WHAT THE TASK REQUIRES | Set down every entry once more, character for character.
INPUT DATA Block Start
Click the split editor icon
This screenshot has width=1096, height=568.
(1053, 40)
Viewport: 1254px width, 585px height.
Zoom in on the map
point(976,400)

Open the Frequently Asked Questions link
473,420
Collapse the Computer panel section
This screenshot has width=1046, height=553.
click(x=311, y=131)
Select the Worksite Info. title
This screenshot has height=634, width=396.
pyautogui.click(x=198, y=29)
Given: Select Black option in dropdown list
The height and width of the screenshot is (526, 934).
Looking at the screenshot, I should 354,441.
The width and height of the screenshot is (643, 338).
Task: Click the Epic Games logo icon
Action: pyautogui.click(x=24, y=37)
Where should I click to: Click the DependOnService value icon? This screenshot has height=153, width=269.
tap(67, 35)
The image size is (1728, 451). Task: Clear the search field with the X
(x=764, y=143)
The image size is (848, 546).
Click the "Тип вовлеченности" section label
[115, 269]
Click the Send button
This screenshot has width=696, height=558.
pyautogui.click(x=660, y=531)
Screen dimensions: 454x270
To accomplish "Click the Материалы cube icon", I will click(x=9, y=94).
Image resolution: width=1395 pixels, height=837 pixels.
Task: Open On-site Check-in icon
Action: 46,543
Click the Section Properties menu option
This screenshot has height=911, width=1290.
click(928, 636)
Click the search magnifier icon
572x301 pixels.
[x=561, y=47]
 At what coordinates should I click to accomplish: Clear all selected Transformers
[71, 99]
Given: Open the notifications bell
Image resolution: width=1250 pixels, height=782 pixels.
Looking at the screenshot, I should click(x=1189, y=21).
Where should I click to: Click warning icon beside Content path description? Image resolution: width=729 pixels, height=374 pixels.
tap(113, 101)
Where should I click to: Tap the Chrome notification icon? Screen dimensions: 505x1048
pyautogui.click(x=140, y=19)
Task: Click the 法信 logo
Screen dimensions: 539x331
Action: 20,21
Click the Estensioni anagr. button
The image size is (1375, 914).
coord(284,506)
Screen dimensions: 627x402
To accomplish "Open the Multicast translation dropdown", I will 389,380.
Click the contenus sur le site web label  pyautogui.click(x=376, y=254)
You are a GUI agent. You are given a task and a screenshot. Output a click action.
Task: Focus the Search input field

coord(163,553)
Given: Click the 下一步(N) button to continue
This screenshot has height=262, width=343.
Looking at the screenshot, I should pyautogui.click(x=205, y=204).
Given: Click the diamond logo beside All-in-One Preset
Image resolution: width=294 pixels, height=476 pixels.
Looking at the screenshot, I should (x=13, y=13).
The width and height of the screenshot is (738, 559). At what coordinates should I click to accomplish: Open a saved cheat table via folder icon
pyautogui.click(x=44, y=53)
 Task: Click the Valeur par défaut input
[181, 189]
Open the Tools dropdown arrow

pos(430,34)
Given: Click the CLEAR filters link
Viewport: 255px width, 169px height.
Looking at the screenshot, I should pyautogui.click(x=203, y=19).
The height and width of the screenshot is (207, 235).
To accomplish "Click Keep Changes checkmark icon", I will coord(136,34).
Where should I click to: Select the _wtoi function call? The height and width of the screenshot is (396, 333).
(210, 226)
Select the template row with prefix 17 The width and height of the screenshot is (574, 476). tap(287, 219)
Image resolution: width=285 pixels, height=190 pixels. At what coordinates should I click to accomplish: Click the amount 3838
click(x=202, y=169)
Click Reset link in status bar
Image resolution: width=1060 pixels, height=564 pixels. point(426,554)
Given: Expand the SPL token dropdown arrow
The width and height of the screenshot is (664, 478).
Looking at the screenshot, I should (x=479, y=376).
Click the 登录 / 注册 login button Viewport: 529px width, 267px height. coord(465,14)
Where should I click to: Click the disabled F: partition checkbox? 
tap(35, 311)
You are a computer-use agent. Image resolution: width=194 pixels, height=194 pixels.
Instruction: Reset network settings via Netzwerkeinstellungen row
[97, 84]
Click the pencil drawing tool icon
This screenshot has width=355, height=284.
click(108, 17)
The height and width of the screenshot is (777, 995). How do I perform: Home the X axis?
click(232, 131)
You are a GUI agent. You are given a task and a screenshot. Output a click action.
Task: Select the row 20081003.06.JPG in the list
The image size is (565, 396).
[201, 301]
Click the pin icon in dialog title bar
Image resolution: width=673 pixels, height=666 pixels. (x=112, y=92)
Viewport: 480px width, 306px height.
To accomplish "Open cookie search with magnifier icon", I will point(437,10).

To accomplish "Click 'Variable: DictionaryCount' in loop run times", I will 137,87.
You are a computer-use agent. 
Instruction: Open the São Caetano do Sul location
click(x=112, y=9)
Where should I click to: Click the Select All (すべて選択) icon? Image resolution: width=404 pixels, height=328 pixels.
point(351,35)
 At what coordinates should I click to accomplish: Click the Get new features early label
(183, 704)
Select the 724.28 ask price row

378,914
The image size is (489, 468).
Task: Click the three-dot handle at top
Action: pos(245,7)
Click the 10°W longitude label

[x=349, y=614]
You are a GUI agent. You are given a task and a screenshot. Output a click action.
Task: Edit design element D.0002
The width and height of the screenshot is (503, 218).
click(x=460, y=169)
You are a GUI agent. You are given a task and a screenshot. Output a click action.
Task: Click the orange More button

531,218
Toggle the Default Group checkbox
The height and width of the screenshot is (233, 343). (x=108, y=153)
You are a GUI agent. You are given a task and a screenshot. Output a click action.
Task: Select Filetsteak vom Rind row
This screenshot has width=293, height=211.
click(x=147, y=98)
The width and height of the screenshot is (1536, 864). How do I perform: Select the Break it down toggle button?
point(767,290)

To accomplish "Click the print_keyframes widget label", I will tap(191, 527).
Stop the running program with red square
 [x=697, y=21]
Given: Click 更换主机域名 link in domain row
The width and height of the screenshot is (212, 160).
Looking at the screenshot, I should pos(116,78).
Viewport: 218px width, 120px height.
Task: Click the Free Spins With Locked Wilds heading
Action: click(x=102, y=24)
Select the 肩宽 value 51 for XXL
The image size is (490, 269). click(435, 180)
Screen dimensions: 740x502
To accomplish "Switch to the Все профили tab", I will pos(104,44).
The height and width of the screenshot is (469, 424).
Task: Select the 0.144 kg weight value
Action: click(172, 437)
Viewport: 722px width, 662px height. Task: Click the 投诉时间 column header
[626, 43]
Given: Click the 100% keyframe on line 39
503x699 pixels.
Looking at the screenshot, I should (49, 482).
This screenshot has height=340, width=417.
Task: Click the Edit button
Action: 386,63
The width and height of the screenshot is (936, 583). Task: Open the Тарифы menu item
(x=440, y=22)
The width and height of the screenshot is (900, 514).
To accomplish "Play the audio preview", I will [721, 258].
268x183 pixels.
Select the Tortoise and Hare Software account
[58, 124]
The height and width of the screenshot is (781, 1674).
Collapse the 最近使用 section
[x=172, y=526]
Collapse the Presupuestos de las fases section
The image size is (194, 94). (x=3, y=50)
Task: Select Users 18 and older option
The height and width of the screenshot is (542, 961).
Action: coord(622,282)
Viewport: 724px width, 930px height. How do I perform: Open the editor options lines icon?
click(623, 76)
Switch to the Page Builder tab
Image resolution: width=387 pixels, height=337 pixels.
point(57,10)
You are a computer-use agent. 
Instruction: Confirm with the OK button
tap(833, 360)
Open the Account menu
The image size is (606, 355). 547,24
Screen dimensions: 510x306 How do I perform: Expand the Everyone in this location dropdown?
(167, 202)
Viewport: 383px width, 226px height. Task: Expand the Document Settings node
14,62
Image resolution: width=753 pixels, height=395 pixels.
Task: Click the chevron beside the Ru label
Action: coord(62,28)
INPUT DATA Block End
TASK SOLUTION |
Click the split editor icon
This screenshot has width=1096, height=568.
(1053, 40)
Viewport: 1254px width, 585px height.
Zoom in on the map
point(976,400)

Open the Frequently Asked Questions link
473,420
Collapse the Computer panel section
This screenshot has width=1046, height=553.
click(x=311, y=131)
Select the Worksite Info. title
This screenshot has height=634, width=396.
pyautogui.click(x=198, y=29)
Given: Select Black option in dropdown list
The height and width of the screenshot is (526, 934).
Looking at the screenshot, I should 354,441.
The width and height of the screenshot is (643, 338).
Task: Click the Epic Games logo icon
Action: pyautogui.click(x=24, y=37)
Where should I click to: Click the DependOnService value icon? This screenshot has height=153, width=269.
tap(67, 35)
The image size is (1728, 451). Task: Clear the search field with the X
(x=764, y=143)
The image size is (848, 546).
Click the "Тип вовлеченности" section label
[115, 269]
Click the Send button
This screenshot has width=696, height=558.
pyautogui.click(x=660, y=531)
Screen dimensions: 454x270
To accomplish "Click the Материалы cube icon", I will click(x=9, y=94).
Image resolution: width=1395 pixels, height=837 pixels.
Task: Open On-site Check-in icon
Action: 46,543
Click the Section Properties menu option
This screenshot has height=911, width=1290.
click(928, 636)
Click the search magnifier icon
572x301 pixels.
[x=561, y=47]
 At what coordinates should I click to accomplish: Clear all selected Transformers
[71, 99]
Given: Open the notifications bell
Image resolution: width=1250 pixels, height=782 pixels.
Looking at the screenshot, I should click(x=1189, y=21).
Where should I click to: Click warning icon beside Content path description? Image resolution: width=729 pixels, height=374 pixels.
tap(113, 101)
Where should I click to: Tap the Chrome notification icon? Screen dimensions: 505x1048
pyautogui.click(x=140, y=19)
Task: Click the 法信 logo
Screen dimensions: 539x331
Action: 20,21
Click the Estensioni anagr. button
The image size is (1375, 914).
coord(284,506)
Screen dimensions: 627x402
To accomplish "Open the Multicast translation dropdown", I will 389,380.
Click the contenus sur le site web label  pyautogui.click(x=376, y=254)
You are a GUI agent. You are given a task and a screenshot. Output a click action.
Task: Focus the Search input field

coord(163,553)
Given: Click the 下一步(N) button to continue
This screenshot has height=262, width=343.
Looking at the screenshot, I should pyautogui.click(x=205, y=204).
Given: Click the diamond logo beside All-in-One Preset
Image resolution: width=294 pixels, height=476 pixels.
Looking at the screenshot, I should (x=13, y=13).
The width and height of the screenshot is (738, 559). At what coordinates should I click to accomplish: Open a saved cheat table via folder icon
pyautogui.click(x=44, y=53)
 Task: Click the Valeur par défaut input
[181, 189]
Open the Tools dropdown arrow

pos(430,34)
Given: Click the CLEAR filters link
Viewport: 255px width, 169px height.
Looking at the screenshot, I should pyautogui.click(x=203, y=19).
The height and width of the screenshot is (207, 235).
To accomplish "Click Keep Changes checkmark icon", I will coord(136,34).
Where should I click to: Select the _wtoi function call? The height and width of the screenshot is (396, 333).
(210, 226)
Select the template row with prefix 17 The width and height of the screenshot is (574, 476). tap(287, 219)
Image resolution: width=285 pixels, height=190 pixels. At what coordinates should I click to accomplish: Click the amount 3838
click(x=202, y=169)
Click Reset link in status bar
Image resolution: width=1060 pixels, height=564 pixels. point(426,554)
Given: Expand the SPL token dropdown arrow
The width and height of the screenshot is (664, 478).
Looking at the screenshot, I should (x=479, y=376).
Click the 登录 / 注册 login button Viewport: 529px width, 267px height. coord(465,14)
Where should I click to: Click the disabled F: partition checkbox? 
tap(35, 311)
You are a computer-use agent. Image resolution: width=194 pixels, height=194 pixels.
Instruction: Reset network settings via Netzwerkeinstellungen row
[97, 84]
Click the pencil drawing tool icon
This screenshot has width=355, height=284.
click(108, 17)
The height and width of the screenshot is (777, 995). How do I perform: Home the X axis?
click(232, 131)
You are a GUI agent. You are given a task and a screenshot. Output a click action.
Task: Select the row 20081003.06.JPG in the list
The image size is (565, 396).
[201, 301]
Click the pin icon in dialog title bar
Image resolution: width=673 pixels, height=666 pixels. (x=112, y=92)
Viewport: 480px width, 306px height.
To accomplish "Open cookie search with magnifier icon", I will point(437,10).

To accomplish "Click 'Variable: DictionaryCount' in loop run times", I will 137,87.
You are a computer-use agent. 
Instruction: Open the São Caetano do Sul location
click(x=112, y=9)
Where should I click to: Click the Select All (すべて選択) icon? Image resolution: width=404 pixels, height=328 pixels.
point(351,35)
 At what coordinates should I click to accomplish: Click the Get new features early label
(183, 704)
Select the 724.28 ask price row

378,914
The image size is (489, 468).
Task: Click the three-dot handle at top
Action: pos(245,7)
Click the 10°W longitude label

[x=349, y=614]
You are a GUI agent. You are given a task and a screenshot. Output a click action.
Task: Edit design element D.0002
The width and height of the screenshot is (503, 218).
click(x=460, y=169)
You are a GUI agent. You are given a task and a screenshot. Output a click action.
Task: Click the orange More button

531,218
Toggle the Default Group checkbox
The height and width of the screenshot is (233, 343). (x=108, y=153)
You are a GUI agent. You are given a task and a screenshot. Output a click action.
Task: Select Filetsteak vom Rind row
This screenshot has width=293, height=211.
click(x=147, y=98)
The width and height of the screenshot is (1536, 864). How do I perform: Select the Break it down toggle button?
point(767,290)

To accomplish "Click the print_keyframes widget label", I will tap(191, 527).
Stop the running program with red square
 [x=697, y=21]
Given: Click 更换主机域名 link in domain row
The width and height of the screenshot is (212, 160).
Looking at the screenshot, I should pos(116,78).
Viewport: 218px width, 120px height.
Task: Click the Free Spins With Locked Wilds heading
Action: click(x=102, y=24)
Select the 肩宽 value 51 for XXL
The image size is (490, 269). click(435, 180)
Screen dimensions: 740x502
To accomplish "Switch to the Все профили tab", I will pos(104,44).
The height and width of the screenshot is (469, 424).
Task: Select the 0.144 kg weight value
Action: click(172, 437)
Viewport: 722px width, 662px height. Task: Click the 投诉时间 column header
[626, 43]
Given: Click the 100% keyframe on line 39
503x699 pixels.
Looking at the screenshot, I should (49, 482).
This screenshot has height=340, width=417.
Task: Click the Edit button
Action: 386,63
The width and height of the screenshot is (936, 583). Task: Open the Тарифы menu item
(x=440, y=22)
The width and height of the screenshot is (900, 514).
To accomplish "Play the audio preview", I will [721, 258].
268x183 pixels.
Select the Tortoise and Hare Software account
[58, 124]
The height and width of the screenshot is (781, 1674).
Collapse the 最近使用 section
[x=172, y=526]
Collapse the Presupuestos de las fases section
The image size is (194, 94). (x=3, y=50)
Task: Select Users 18 and older option
The height and width of the screenshot is (542, 961).
Action: coord(622,282)
Viewport: 724px width, 930px height. How do I perform: Open the editor options lines icon?
click(623, 76)
Switch to the Page Builder tab
Image resolution: width=387 pixels, height=337 pixels.
point(57,10)
You are a computer-use agent. 
Instruction: Confirm with the OK button
tap(833, 360)
Open the Account menu
The image size is (606, 355). 547,24
Screen dimensions: 510x306 How do I perform: Expand the Everyone in this location dropdown?
(167, 202)
Viewport: 383px width, 226px height. Task: Expand the Document Settings node
14,62
Image resolution: width=753 pixels, height=395 pixels.
Task: Click the chevron beside the Ru label
Action: coord(62,28)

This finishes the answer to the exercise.